Risk factors that increase the chance of suffering from cancer of the eye include:

  • Light skin and/or blue eyes
  • Exposure to sun or tanning beds
    • Increase risk of eyelid carcinomas or melanomas
  • Exposure to certain viruses
    • Human papilloma virus may increase the risk of squamous cell carcinoma of conjunctiva
  • Atypical mole and melanoma syndrome (originally called dysplastic nevus syndrome)


  • Nevus - Are benign, freckle in the eye.
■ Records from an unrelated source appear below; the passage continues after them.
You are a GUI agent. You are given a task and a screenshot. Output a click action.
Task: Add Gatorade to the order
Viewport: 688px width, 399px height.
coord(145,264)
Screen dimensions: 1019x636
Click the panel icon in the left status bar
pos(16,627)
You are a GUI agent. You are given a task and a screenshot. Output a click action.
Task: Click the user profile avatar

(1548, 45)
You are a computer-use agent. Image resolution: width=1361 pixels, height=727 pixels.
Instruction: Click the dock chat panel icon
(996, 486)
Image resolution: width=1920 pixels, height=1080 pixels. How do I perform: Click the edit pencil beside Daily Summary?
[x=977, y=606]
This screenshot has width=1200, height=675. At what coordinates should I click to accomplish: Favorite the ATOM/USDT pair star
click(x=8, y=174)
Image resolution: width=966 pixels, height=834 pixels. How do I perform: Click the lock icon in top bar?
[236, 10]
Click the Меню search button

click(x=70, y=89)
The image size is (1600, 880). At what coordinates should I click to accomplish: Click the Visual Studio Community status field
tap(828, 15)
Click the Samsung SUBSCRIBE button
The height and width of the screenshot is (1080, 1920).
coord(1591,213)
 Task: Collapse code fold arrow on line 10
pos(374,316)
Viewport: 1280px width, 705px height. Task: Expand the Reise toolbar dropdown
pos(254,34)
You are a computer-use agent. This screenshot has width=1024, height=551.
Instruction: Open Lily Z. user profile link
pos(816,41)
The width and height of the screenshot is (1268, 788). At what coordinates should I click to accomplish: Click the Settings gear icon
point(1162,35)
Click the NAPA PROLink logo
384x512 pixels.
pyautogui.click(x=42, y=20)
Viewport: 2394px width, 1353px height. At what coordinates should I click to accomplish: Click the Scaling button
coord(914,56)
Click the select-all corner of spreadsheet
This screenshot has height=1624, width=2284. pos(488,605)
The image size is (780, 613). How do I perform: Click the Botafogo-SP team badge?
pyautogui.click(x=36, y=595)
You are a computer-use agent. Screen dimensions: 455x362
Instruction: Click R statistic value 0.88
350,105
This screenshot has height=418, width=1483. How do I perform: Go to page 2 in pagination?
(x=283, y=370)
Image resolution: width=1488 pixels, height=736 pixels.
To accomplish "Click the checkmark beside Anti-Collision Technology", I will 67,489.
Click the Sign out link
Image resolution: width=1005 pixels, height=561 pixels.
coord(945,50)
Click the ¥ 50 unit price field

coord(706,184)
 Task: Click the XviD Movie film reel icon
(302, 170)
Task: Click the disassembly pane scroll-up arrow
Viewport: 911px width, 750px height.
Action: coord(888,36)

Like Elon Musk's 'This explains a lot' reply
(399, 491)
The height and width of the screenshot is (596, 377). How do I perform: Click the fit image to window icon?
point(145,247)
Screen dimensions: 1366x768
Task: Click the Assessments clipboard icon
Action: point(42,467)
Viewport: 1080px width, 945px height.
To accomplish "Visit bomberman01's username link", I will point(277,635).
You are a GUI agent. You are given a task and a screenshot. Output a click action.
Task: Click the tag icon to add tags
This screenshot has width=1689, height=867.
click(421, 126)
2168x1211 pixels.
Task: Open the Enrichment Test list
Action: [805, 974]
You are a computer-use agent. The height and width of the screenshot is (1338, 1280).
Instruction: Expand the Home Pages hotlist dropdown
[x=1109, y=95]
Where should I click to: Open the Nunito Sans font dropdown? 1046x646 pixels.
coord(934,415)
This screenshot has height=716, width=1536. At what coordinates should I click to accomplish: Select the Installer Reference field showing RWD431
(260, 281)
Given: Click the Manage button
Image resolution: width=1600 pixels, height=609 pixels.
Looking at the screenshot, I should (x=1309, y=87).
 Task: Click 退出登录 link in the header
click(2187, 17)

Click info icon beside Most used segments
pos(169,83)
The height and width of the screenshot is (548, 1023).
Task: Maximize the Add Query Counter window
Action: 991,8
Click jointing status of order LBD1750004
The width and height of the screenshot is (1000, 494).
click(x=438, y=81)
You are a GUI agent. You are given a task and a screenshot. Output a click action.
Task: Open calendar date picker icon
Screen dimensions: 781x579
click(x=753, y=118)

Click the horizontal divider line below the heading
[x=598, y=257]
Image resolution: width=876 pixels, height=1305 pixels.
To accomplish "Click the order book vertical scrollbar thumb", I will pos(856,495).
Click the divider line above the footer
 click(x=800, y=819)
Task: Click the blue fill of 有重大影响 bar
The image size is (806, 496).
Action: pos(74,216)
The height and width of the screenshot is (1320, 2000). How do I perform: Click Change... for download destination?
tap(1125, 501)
These should be checked out and regular checks on the eye done to ensure it hasn't turned into a melanoma.
  • Iris and conjuctival tumors (melanomas) - Presents as a dark spot. Any spot which continues to grow on the iris and the conjunctiva should be checked out.
  • Retinoblastoma - Strabismus (crossed eyes), a whitish or yellowish glow through the pupil, decreasing/loss of vision, sometimes the eye may be red and painful. Retinoblastoma can occur in one or both eyes. This tumor occurs in babies and young children. It is called RB for short. Check photographs, normal healthy eyes would have the red eye reflex, but a white/yellow dot instead of the red eye reflex can indicate a tumor or some other kind of eye disease. Any photos of a child/children which have a white/yellow dot instead of the red eye reflex should be checked out.